St Luke’s really is a great venue, and perfectly suited to a gig such as this.
First up was Englishman Ed Harcourt, who has been in and around the music scene for a good while now but has never quite had the breakthrough that some of his music suggests he deserves. He had been playing other dates with the Whigs and was glowing in his praise for them, but first of all he gave us a brace of solo tracks on electric guitar and also piano. Impassioned, with distinctive vocals and sweeping notes, BM is not sure which of his (quite a few) releases they drew from but it was an impressive performance and whetted the appetite for what was to come.
Since their reformation after a lengthy hiatus (and various Dulli solo projects) a few years ago The Afghan Whigs V2.0 have made three excellent albums. The band currently consists of reformed wildman and singer/guitarist Greg Dulli, other original member John Curley on bass, Rick Nelson on keyboards, Patrick Keeler on drums and Chris Thorn on guitar. Live they are a formidable unit and tonight they were on top form, tearing through a pretty lengthy selection tilted towards the most recent album ‘How Do You Burn’ but also taking in tracks from the other two V2.0 albums and a fair sprinkling of the V1 material, some of which now dates back to around 30 years ago.

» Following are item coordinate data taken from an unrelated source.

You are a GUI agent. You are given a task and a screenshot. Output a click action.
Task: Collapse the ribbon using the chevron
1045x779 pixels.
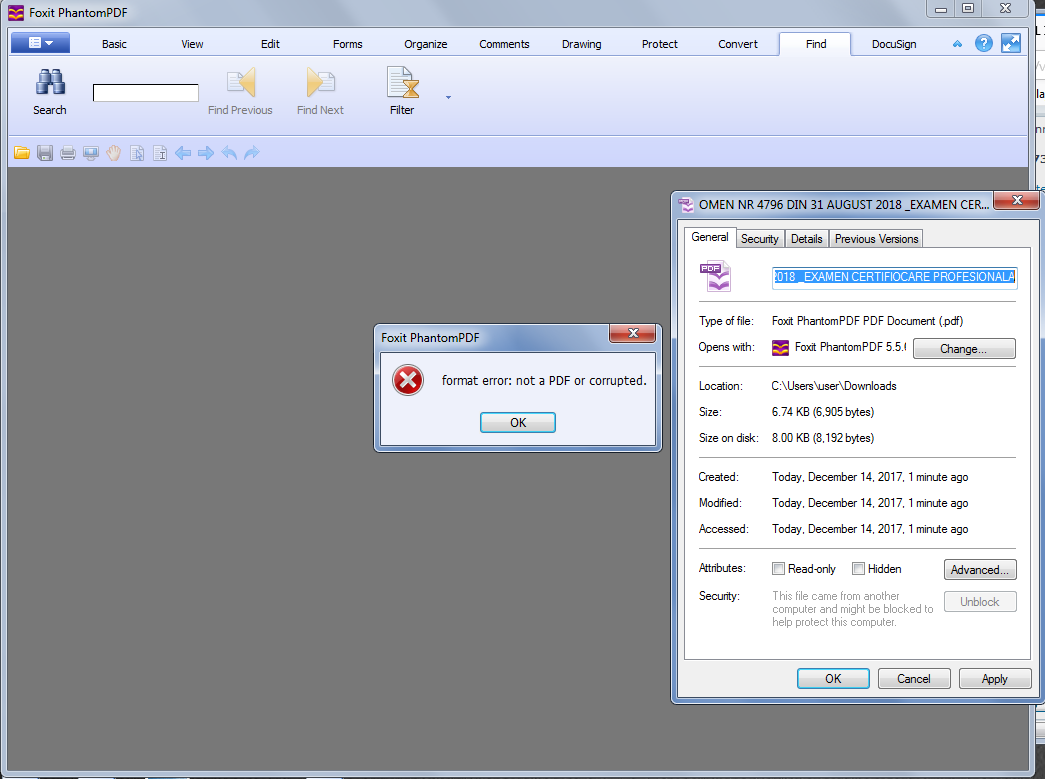[x=957, y=44]
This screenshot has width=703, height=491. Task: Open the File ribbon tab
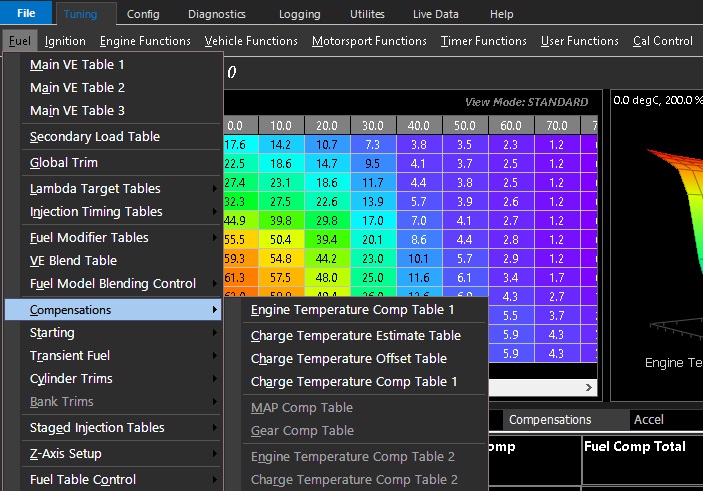click(26, 14)
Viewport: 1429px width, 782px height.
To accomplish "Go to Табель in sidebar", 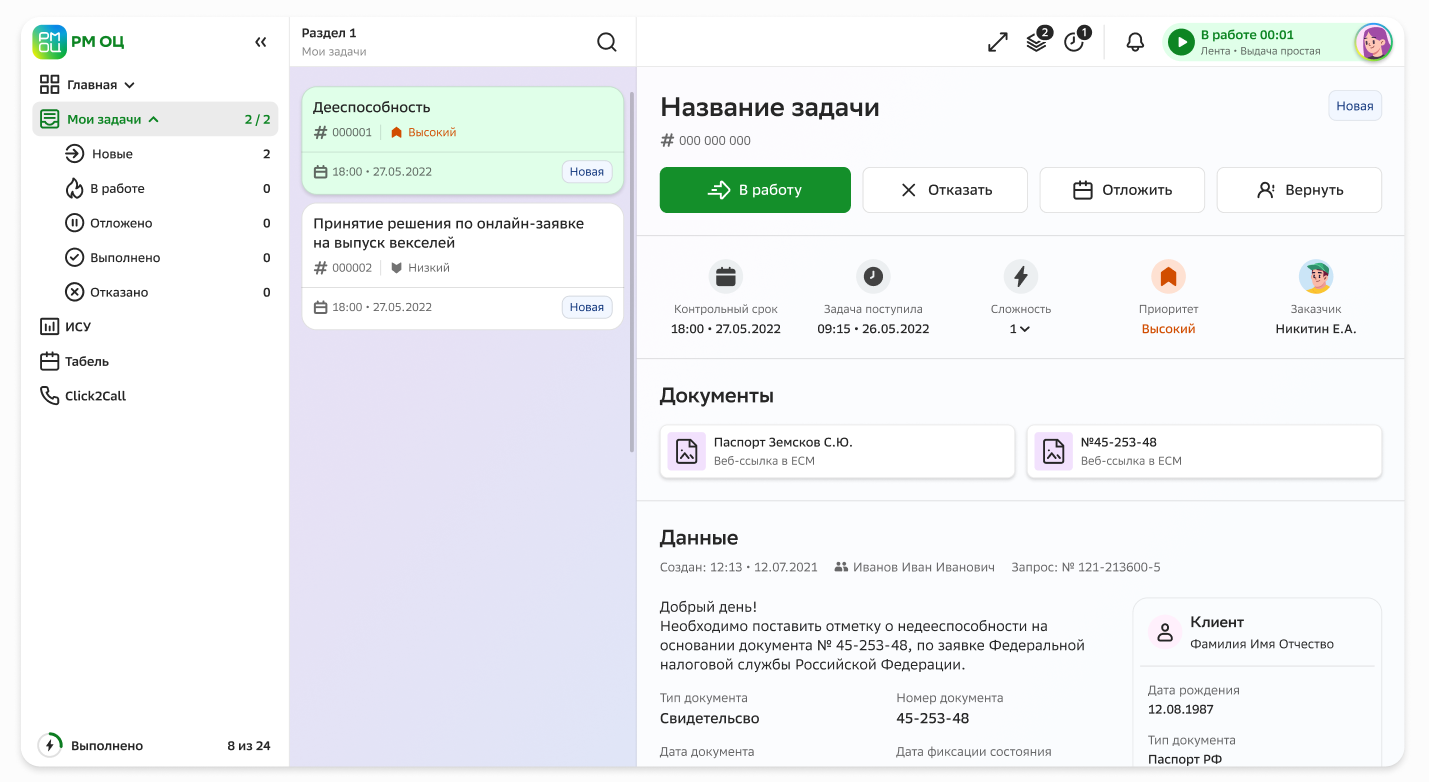I will click(x=86, y=361).
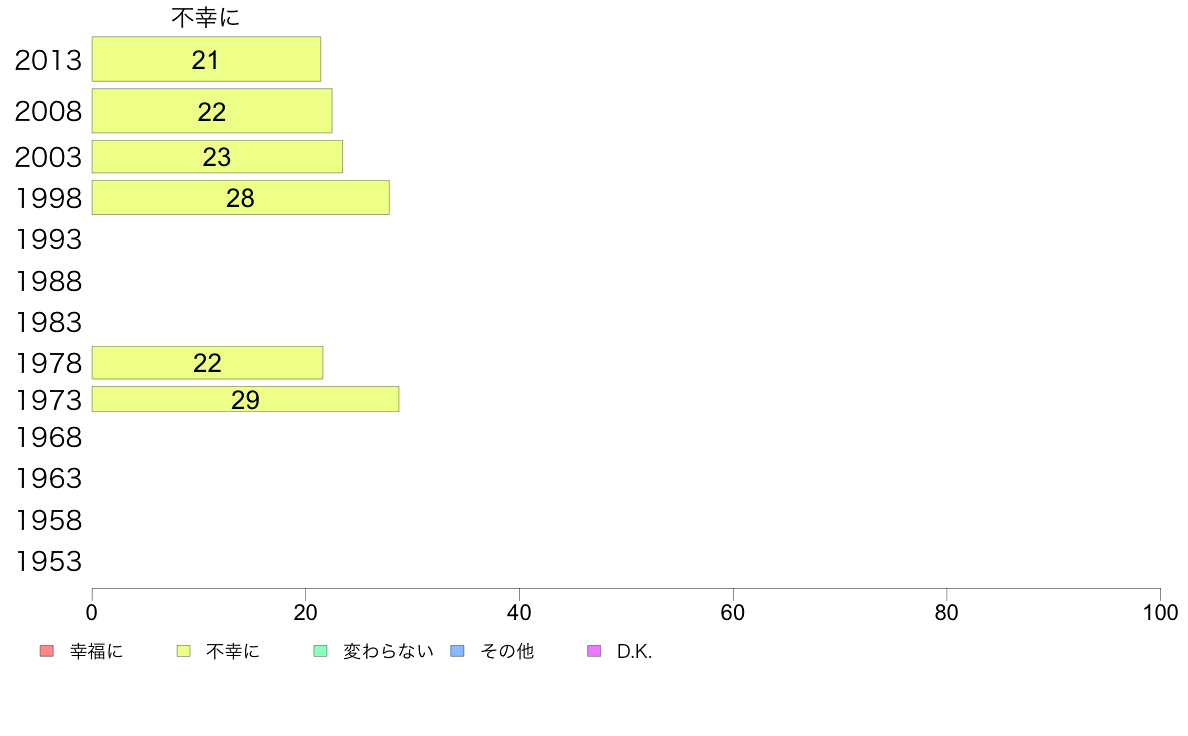Click the 2013 bar showing 21
The width and height of the screenshot is (1188, 736).
(206, 59)
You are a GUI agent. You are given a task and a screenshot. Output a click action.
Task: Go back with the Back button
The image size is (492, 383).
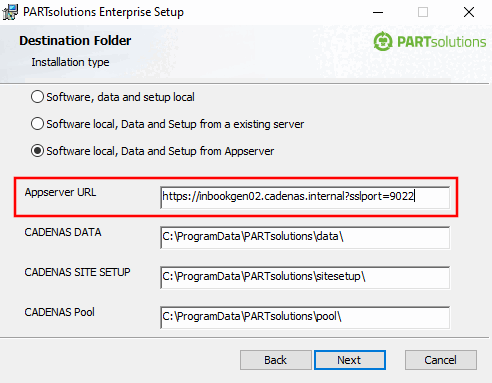point(276,360)
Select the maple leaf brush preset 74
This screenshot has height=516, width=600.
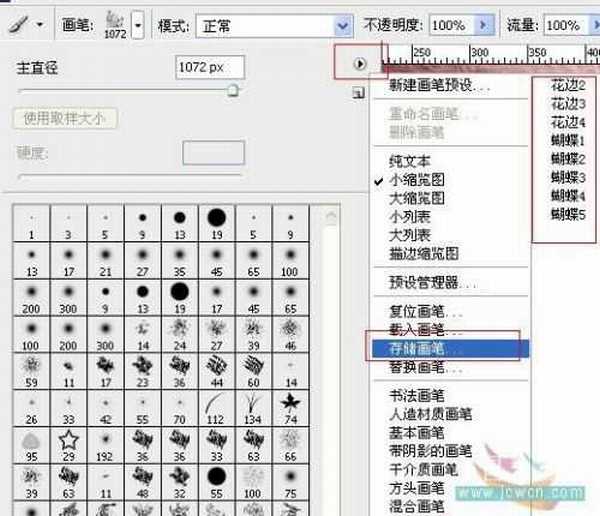(291, 403)
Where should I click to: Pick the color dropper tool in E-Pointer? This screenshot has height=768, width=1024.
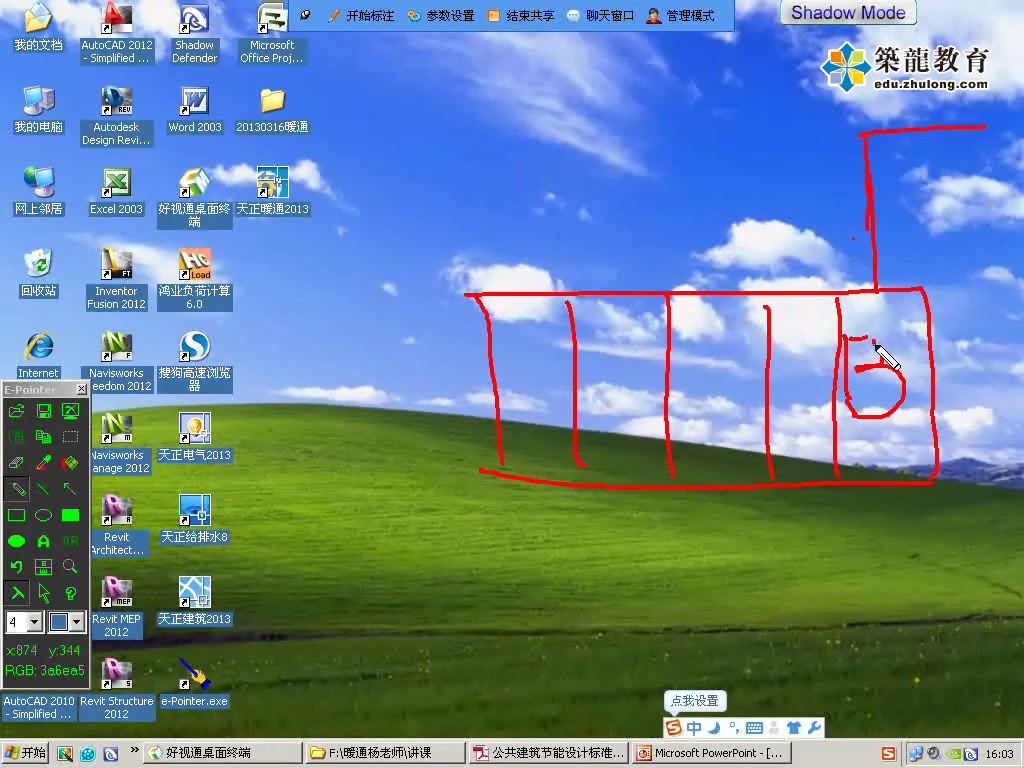click(x=43, y=463)
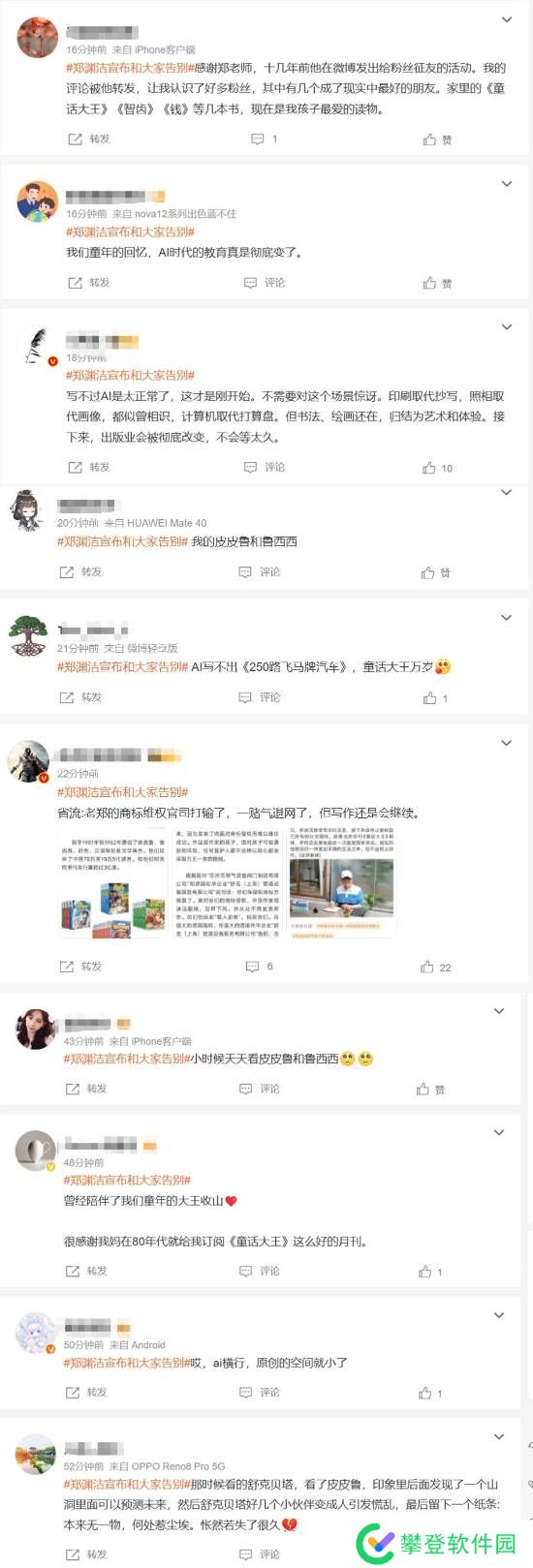This screenshot has width=533, height=1568.
Task: Like the post with 10 likes
Action: click(x=437, y=468)
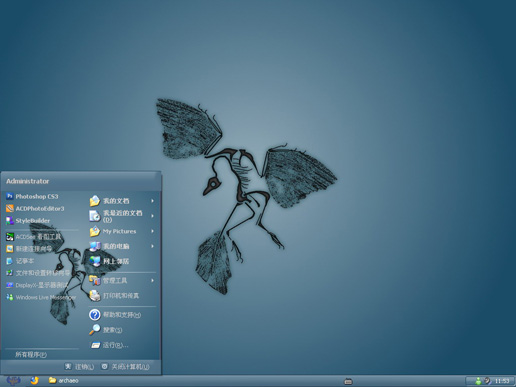The height and width of the screenshot is (387, 516).
Task: Select My Computer menu entry
Action: click(122, 246)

This was the last date of a pretty extended live jaunt around Europe and the US but if they were exhausted they certainly didn’t show it. The 21 tracks played included a furious take on ‘What Jail is Like’, a knife-sharp version of the more recent ‘Algiers’ and a “there’s life in the old dog yet” version of ‘Somethin’ Hot’. Despite his reformed reputation Mr Dulli, although greyer and a bit broader, still looked every inch the upstart who want to fight and fuck his way through a city, leaving a trail of destruction. At times he glared at the audience, leering and snarling during ‘Debonair’ and clearly relishing every moment. The crowd, which pretty much filled the place, was pretty much hanging on his every word, at times roaring the choruses back at him.
The set ended with a soulful (and audience accompanied) take on The Smiths’ ‘There is a Light’, something which seems to have closed most live Whigs sets recently. No encore but if anything this band had exhausted their audience with a showcase in attitude, class and style. A corker of a gig.